A Igreja também reconhece que: “Muitos elementos de santificação e de verdade existem fora dos limites visíveis da Igreja Católica: a palavra escrita de Deus, a vida da graça, a fé, a esperança e a caridade e outros dons do Espírito Santo” (UR, 3).

O Catecismo ainda afirma que: “O Espírito Santo de Cristo serve-se dessas igrejas e comunidades eclesiais como meios de salvação cuja força vem da plenitude da graça e da verdade que Cristo confiou à Igreja Católica”. Todos esses bens provêm de Cristo e levam a Ele e impelem à “unidade católica” (Lúmen Gentium, 8).
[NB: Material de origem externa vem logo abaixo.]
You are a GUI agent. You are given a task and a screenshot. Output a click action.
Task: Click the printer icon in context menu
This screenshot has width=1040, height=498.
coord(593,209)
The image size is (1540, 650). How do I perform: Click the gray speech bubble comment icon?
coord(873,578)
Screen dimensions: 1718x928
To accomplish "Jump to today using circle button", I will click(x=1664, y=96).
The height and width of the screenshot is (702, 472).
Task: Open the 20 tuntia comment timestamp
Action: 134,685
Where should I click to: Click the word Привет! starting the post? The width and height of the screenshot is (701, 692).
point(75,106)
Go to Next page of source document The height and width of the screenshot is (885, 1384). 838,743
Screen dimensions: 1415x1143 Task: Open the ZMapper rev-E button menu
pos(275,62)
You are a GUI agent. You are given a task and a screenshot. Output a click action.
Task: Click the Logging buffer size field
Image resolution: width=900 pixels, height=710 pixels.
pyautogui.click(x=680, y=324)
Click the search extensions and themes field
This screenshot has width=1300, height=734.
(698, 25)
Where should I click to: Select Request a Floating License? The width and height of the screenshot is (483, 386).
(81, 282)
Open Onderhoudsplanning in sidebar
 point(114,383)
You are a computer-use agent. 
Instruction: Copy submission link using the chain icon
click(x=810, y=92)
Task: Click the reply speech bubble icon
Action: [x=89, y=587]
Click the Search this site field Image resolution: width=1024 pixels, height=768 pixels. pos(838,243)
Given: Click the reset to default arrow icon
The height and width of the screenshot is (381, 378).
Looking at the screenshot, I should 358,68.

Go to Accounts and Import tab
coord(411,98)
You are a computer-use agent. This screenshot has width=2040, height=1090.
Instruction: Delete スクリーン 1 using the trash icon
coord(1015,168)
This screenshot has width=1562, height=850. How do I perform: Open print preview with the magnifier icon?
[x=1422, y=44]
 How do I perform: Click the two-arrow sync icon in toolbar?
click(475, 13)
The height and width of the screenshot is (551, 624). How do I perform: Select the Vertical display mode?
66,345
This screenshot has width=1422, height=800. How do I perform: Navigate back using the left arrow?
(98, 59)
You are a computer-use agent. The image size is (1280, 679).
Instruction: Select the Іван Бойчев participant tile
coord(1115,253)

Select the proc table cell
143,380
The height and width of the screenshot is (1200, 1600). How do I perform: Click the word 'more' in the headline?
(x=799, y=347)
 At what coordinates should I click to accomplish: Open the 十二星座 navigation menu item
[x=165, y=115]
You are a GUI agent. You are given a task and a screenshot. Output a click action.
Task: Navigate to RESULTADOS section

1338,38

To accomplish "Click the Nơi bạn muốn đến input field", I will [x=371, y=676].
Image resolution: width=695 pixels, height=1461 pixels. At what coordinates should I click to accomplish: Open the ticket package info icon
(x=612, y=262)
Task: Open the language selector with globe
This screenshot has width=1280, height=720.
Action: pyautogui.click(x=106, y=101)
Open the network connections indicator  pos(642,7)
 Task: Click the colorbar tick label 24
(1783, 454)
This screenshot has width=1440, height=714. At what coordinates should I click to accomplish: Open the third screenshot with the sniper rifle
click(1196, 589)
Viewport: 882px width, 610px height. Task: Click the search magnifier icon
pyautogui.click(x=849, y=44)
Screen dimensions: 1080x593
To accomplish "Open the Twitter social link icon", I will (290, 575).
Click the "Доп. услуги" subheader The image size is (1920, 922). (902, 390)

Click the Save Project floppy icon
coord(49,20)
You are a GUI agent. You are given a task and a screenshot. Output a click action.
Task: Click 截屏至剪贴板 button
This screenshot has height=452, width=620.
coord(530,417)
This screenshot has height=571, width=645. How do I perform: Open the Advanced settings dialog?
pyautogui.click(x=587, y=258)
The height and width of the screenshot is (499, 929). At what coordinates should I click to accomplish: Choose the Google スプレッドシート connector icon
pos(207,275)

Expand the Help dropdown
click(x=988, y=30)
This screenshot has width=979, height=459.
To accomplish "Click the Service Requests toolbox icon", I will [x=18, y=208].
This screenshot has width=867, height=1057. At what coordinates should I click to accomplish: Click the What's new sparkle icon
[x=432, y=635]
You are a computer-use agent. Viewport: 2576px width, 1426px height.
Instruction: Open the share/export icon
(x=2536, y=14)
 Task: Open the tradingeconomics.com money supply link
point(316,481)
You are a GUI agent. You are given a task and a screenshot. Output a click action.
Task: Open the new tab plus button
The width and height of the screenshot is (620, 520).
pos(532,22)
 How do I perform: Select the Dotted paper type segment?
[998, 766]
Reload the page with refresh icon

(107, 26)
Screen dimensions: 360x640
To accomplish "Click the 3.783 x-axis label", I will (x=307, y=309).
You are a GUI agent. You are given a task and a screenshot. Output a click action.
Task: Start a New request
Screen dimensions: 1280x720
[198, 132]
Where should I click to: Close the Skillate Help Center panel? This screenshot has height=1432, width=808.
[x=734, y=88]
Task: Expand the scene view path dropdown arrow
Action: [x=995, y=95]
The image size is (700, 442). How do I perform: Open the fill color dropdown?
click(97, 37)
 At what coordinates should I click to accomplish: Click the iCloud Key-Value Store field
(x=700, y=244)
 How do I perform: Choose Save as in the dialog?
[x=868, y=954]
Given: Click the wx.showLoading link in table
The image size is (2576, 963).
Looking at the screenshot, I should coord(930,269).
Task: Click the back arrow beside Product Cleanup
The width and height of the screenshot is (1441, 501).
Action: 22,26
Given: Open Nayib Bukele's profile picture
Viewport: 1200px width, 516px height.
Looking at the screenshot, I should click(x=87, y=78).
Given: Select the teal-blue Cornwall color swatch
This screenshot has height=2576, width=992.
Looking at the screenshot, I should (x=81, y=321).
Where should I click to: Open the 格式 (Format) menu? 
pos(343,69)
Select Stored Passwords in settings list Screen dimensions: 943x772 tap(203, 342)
Essas palavras não querem de forma alguma dizer que podemos aceitar essa triste realidade dos irmãos separados da fé católica, “como se tudo estivesse bem”. Não. O verdadeiro ecumenismo nunca será uma forçada justaposição de muitas igrejas, mas o reconhecimento de que só há uma Igreja fundada por Jesus e que contém com garantia todo o “depósito da fé” e “a plenitude dos meios da salvação”.

Embora reconheça tudo isso, a Igreja católica tem consciência de que ela possui, como disse o Papa João Paulo II, “por vontade expressa de Deus, a plenitude dos meios da salvação”, ou seja, “todos os instrumentos da graça”(UR,3 e 4).

Nossos irmãos separados da fé católica, que já nasceram nas igrejas ditas evangélicas, não podem ser culpados pela separação havida no passado; contudo, estão desprovidos de muitos meios de salvação e santificação que Jesus nos deixou: Sacramentos, devoção a Maria, a intercessão, santos, sacramentais, etc.

É preciso lembrar aqui que quando a Igreja Católica se refere às igrejas protestantes, ela pensa naquelas tradicionais e históricas, não nessa multidão incontável de seitas que se multiplicam a cada dia, de maneira incontrolável e independente.